** Übungsaufgaben **
a. Übersetzen Sie den Satz „Mehrfach wechselt die Apotheke nicht nur den Besitzer, sondern auch den Standort im Dorf.“ aus dem Text zur Geschichte der Häfnet-Apotheke ins Englische.
b. Schreiben Sie aus dem Text zur Geschichte der Häfnet-Apotheke alles ab, was von „Eine Metalldose mit“ bis hinunter zu „und schwierige Zeiten.“ reicht.

*** Ausgewählter Text

Eine Metalldose mit Tormentillwurzelstock weckt 2011 die Neugier von Gernot Roth. Der Apotheker aus Steinen in der Nähe von Lörrach hat das verstaubte Gefäß mit der Aufschrift „Erna Hartlieb“ im Keller entdeckt. Der Name sagt ihm nichts, offensichtlich handelt es sich um eine frühere Besitzerin der Apotheke. Roth beginnt zu recherchieren. In den vergangenen fünf Jahren hat er mit viel persönlichem Einsatz die Geschichte der Häfnet-Apotheke rekonstruiert, die vor genau 150 Jahren gegründet wurde. Sie erzählt viel über persönliche Dramen, wirtschaftliche Krisen und schwierige Zeiten.
In der Zeit der Industrialisierung ziehen tausende Menschen vom Land in die Städte, auch in Baden-Württemberg. In Steinen, einer kleinen Gemeinde im Dreiländereck, wächst allerdings die Textilindustrie. Die Arbeiter verlangen nach einer Apotheke. 1866 fällt die Entscheidung: Die „Großherzogliche Sanitäts-Kommission“ erteilt dem Pharmazeuten Karl Staatsmann die Konzession zum Betrieb einer Apotheke. Er nennt sie Wiesentalapotheke.
Mehrfach wechselt die Apotheke nicht nur den Besitzer, sondern auch den Standort im Dorf. 1923 übernimmt Otto Eccard – er ist mit einem posttraumatischen Belastungssymptom aus dem Ersten Weltkrieg zurückgekehrt. Zu den persönlichen Schwierigkeiten kommen finanzielle Probleme: Die Inflation erschwert den Betrieb. Eccard ertränkt seine Probleme im Alkohol, was der Gemeinde nicht verborgen bleibt. Der Kriegsveteran wird aber geduldet und nicht aus Amt und Würden enthoben. Erst als er in eine Pflegeanstalt eingeliefert wird, verliert er die Apotheke.

******
*** Bereitgestellte Daten

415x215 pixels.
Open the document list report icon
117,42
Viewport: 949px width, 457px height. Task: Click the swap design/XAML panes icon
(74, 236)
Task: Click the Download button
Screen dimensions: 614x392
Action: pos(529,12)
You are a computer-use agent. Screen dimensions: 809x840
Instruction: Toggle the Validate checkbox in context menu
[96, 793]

******
*** Bereitgestellte Daten

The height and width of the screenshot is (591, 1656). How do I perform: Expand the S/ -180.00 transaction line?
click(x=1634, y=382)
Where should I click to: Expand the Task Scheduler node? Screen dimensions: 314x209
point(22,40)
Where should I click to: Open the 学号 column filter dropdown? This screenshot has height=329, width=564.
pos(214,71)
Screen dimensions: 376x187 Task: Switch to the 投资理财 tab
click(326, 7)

******

** Nummerierte Antworten **
a. Several times, the pharmacy changes not only its owner but also its location in the village.

b.
Eine Metalldose mit Tormentillwurzelstock weckt 2011 die Neugier von Gernot Roth. Der Apotheker aus Steinen in der Nähe von Lörrach hat das verstaubte Gefäß mit der Aufschrift „Erna Hartlieb“ im Keller entdeckt. Der Name sagt ihm nichts, offensichtlich handelt es sich um eine frühere Besitzerin der Apotheke. Roth beginnt zu recherchieren. In den vergangenen fünf Jahren hat er mit viel persönlichem Einsatz die Geschichte der Häfnet-Apotheke rekonstruiert, die vor genau 150 Jahren gegründet wurde. Sie erzählt viel über persönliche Dramen, wirtschaftliche Krisen und schwierige Zeiten.